INPUT MATERIAL: Begin

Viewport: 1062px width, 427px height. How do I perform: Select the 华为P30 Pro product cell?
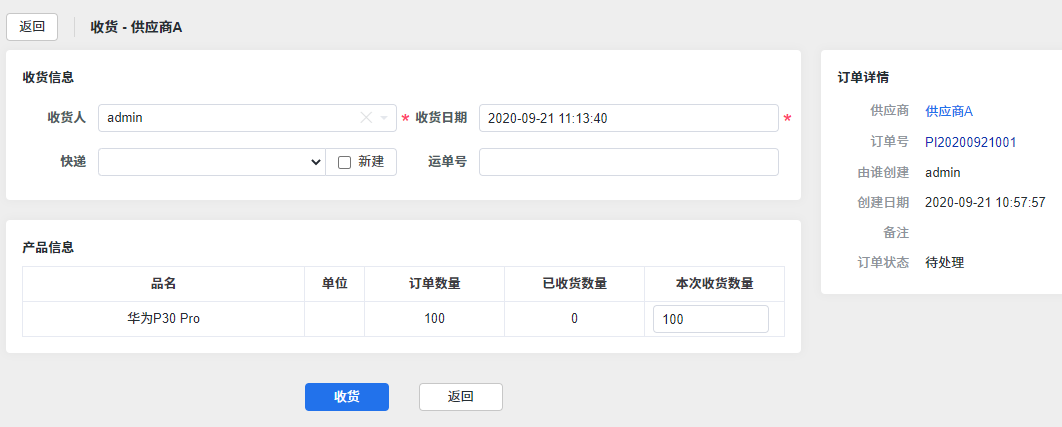click(163, 319)
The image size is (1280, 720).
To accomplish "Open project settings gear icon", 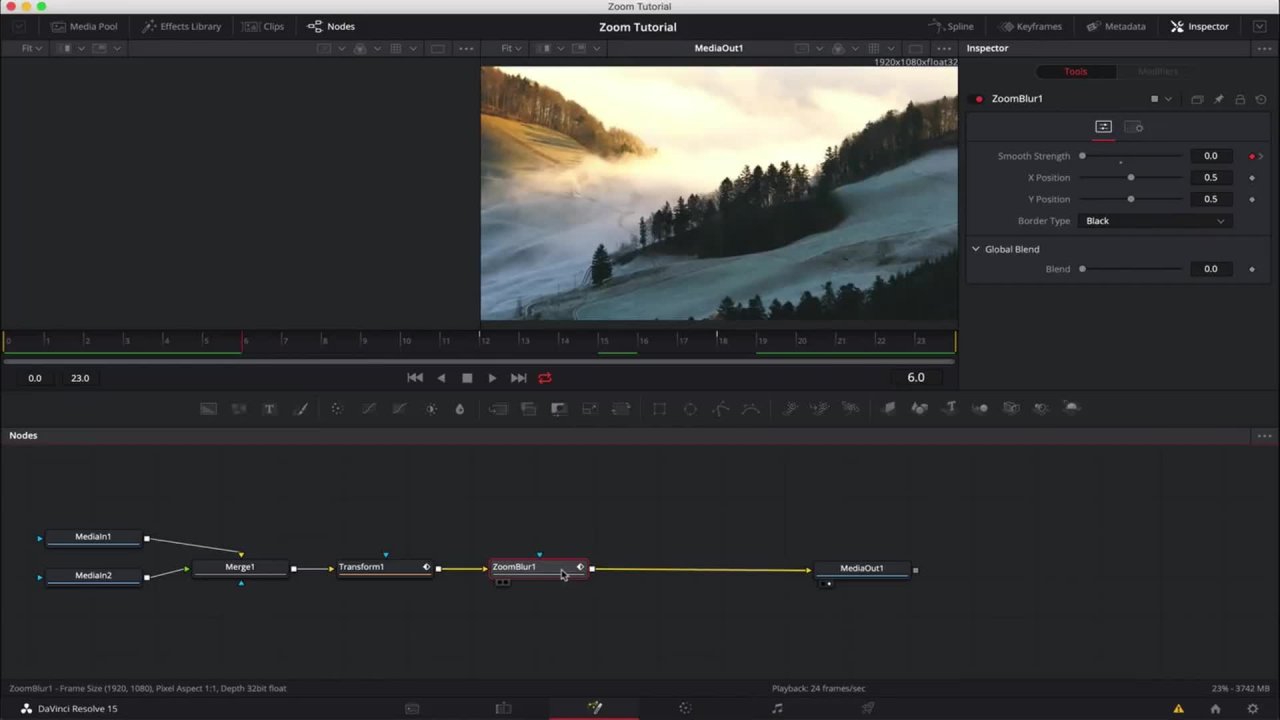I will coord(1252,708).
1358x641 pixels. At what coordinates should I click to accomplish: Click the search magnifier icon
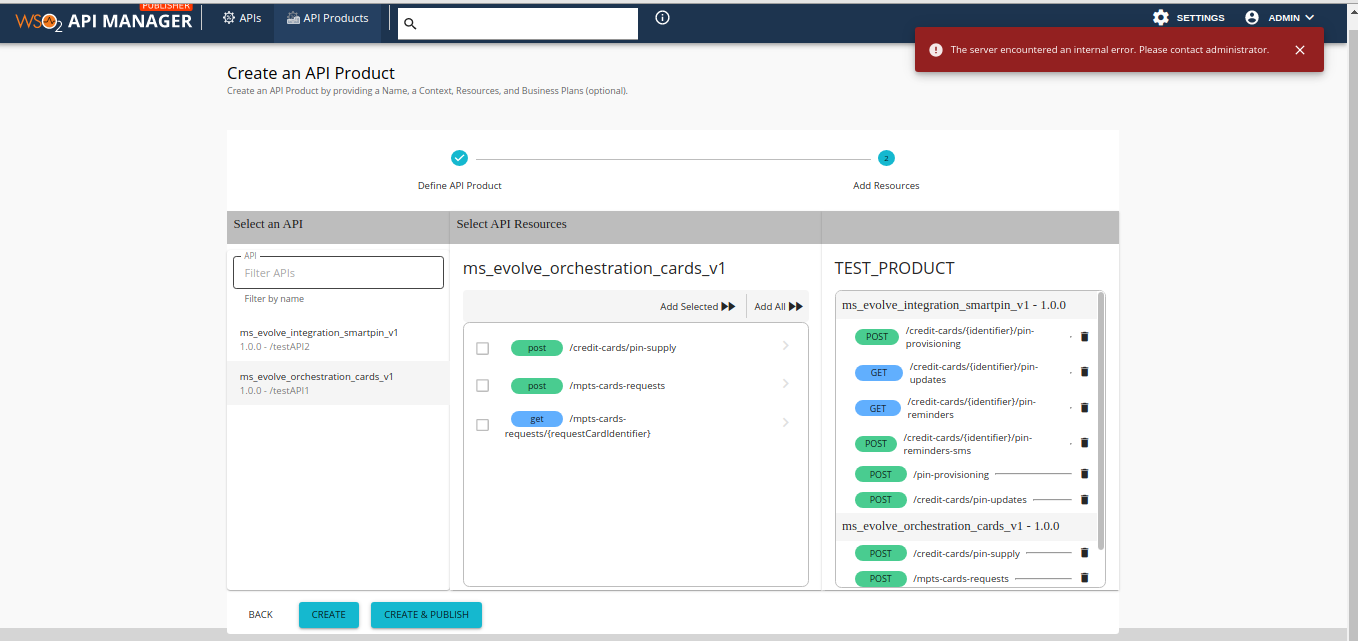tap(410, 23)
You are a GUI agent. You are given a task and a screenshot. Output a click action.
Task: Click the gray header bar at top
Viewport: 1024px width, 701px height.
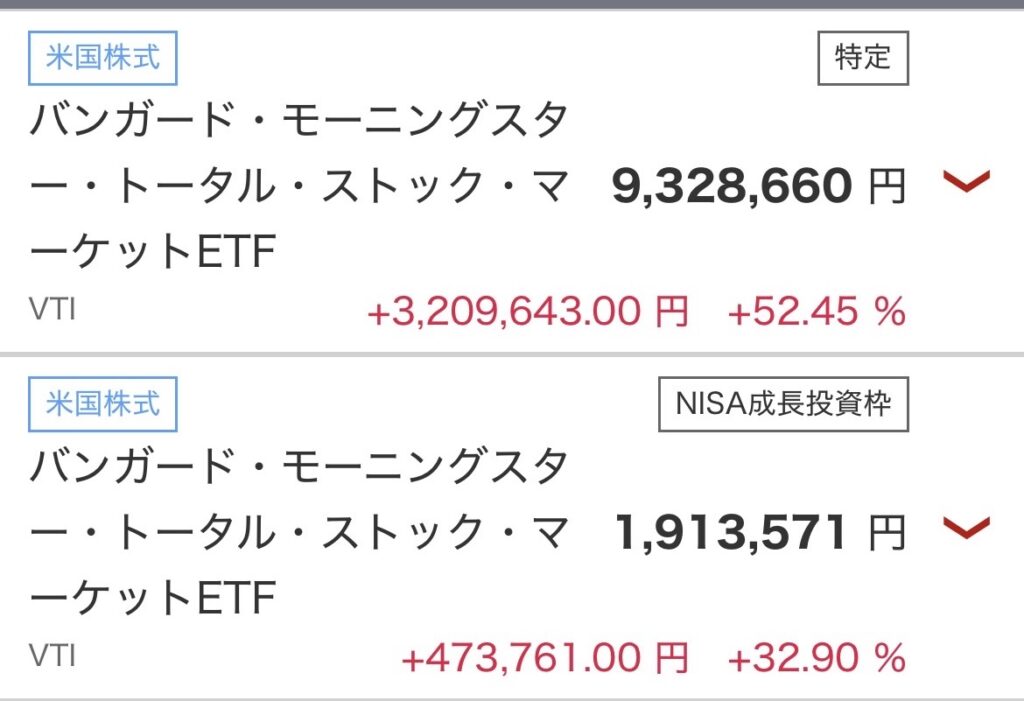coord(512,4)
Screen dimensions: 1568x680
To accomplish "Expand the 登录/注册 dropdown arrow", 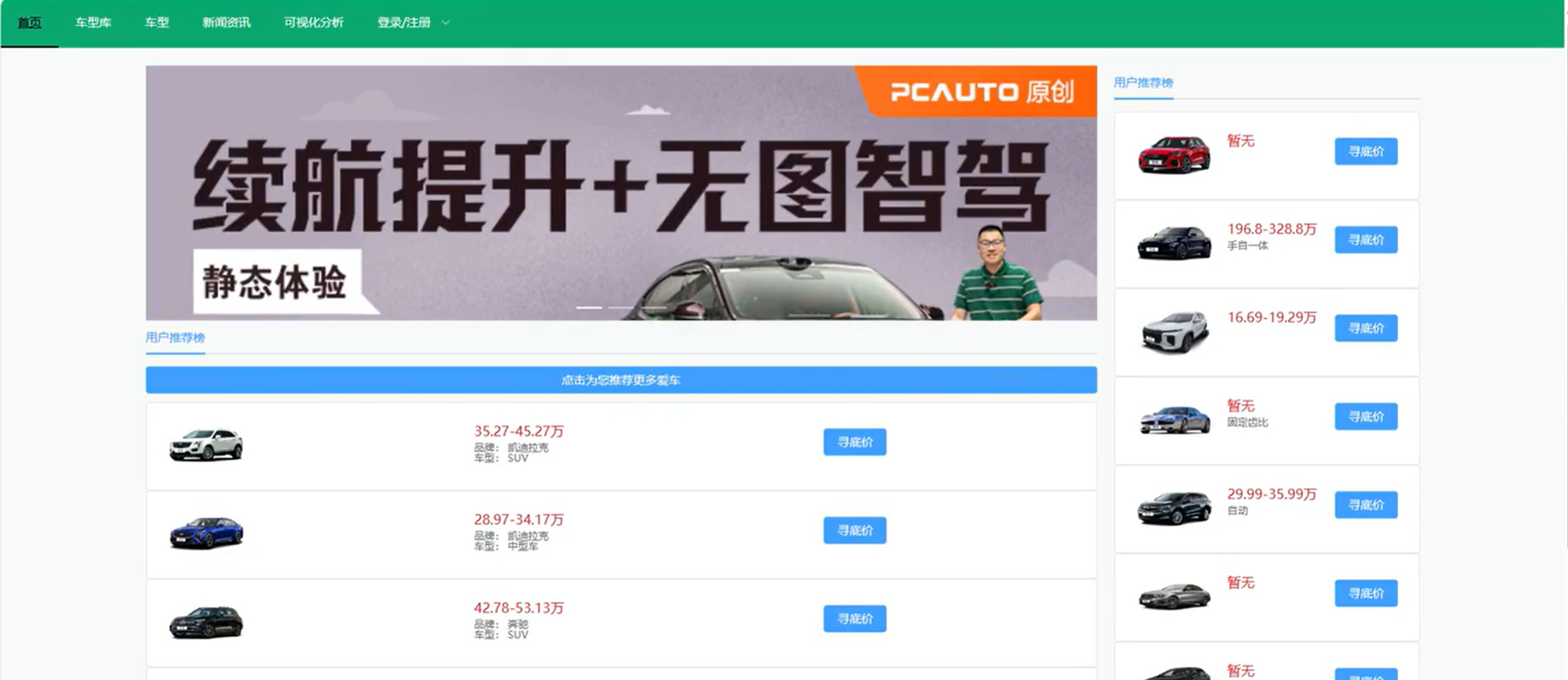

INPUT MATERIAL: End

### EXERCISE
The output must match, line for line, the span from the line containing "Screen dimensions: 1568x680" through the end of the data, with the pictures removed.

### ANSWER SPACE
Screen dimensions: 1568x680
To accomplish "Expand the 登录/注册 dropdown arrow", 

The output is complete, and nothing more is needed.